零から始めるスカイ♡ラブ

井手 健

1.好きなことして生きてく

 ブルッ‥ブル‥ブルルルルルル!!!

 「ウヒョー、かかったかかった!さすがアポロだ馬鹿力!」

 「ねえマーブ!馬鹿力やめてよぉ!私一応女の子なんですけど!」

 二人の怒鳴り声と、けたたましい星型エンジンの爆音とが夜明けの密林の滑走路にこだまする。

 二人の名はマーブルとアポロ。両親共に元アメリカ合衆国国民であったが、数十年前の悲劇により国は消滅。今では国籍不明のまま旅を続ける毎日を過ごしている。

 マーブルは、165cmぐらいの平均的は身体つきの男性。ブラウンのボサボサヘアーに、気の強そうな顔つきでメカの操縦がいかにも好きそうなやんちゃそうな少年である。繊細な操作系や、メカの調整などを務める。アポロにはマーブと呼ばれている。

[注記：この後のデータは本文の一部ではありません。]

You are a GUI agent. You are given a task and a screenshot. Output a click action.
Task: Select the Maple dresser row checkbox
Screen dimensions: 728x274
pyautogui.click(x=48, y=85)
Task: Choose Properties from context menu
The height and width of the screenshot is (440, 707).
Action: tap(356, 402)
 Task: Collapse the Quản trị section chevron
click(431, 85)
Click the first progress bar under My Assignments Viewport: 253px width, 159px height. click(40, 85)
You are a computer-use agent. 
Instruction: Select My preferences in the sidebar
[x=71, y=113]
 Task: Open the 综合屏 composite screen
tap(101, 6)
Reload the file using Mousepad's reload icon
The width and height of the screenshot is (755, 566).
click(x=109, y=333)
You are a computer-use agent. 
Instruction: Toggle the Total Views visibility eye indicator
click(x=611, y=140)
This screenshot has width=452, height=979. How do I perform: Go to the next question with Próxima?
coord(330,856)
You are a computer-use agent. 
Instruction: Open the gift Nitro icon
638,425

 アポロは、160cm程の一見すると平均的な身体つきだが、かなり筋肉で引き締まっている褐色肌の女性。髪は金髪でポニーテールにしている。目はおっとりとしていて会話もゆっくりしている。主にクランキングや部品の交換などといった力作業を請け負っている。

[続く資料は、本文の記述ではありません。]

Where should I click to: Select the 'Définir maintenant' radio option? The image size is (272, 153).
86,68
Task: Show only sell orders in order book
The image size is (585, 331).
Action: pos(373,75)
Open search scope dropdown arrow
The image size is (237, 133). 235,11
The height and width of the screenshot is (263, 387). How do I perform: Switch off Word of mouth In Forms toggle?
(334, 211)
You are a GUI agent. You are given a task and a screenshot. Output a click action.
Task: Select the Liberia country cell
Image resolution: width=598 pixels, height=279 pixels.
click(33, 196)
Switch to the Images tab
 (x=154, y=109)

 二人は「零戦」と呼ばれる九七式元艦上攻撃機を所有している。

 零戦のエンジン始動はクランクを人力で回し、力技で掛けるもので、それは相当に重く、大の成人男性をもってしても大変なのである。それを朝飯前にこなしてしまうのがアポロの凄いところだ。

 だが、それだけでは足りないのだ、いくらクランキングしても、エンジン始動に適切な混合気を入れなければならない。それをするのがマーブルの役目である。

 「ねぇマーブ?今日はどちらまで?」

 「もちろんどっかまでだろ!」

 生産性のない話で、少しばかりお互いに意思表示をする二人、これも朝の二人の日課になっている。

 やがて朝日が半分に差し掛かったところで、アポロは身軽な移動で飛行機の後部座席を陣取る。

 「今日もよろしく!運転手さん!」

 「それじゃあ、張り切って参りましょう!!」

 星型エンジンが一斉に唸りをあげ、二人+荷物一式を入れても2トン強の軽量な機体は、滑走路を僅かな距離で軽やかに飛び立ち、密林にある滑走路を後にする。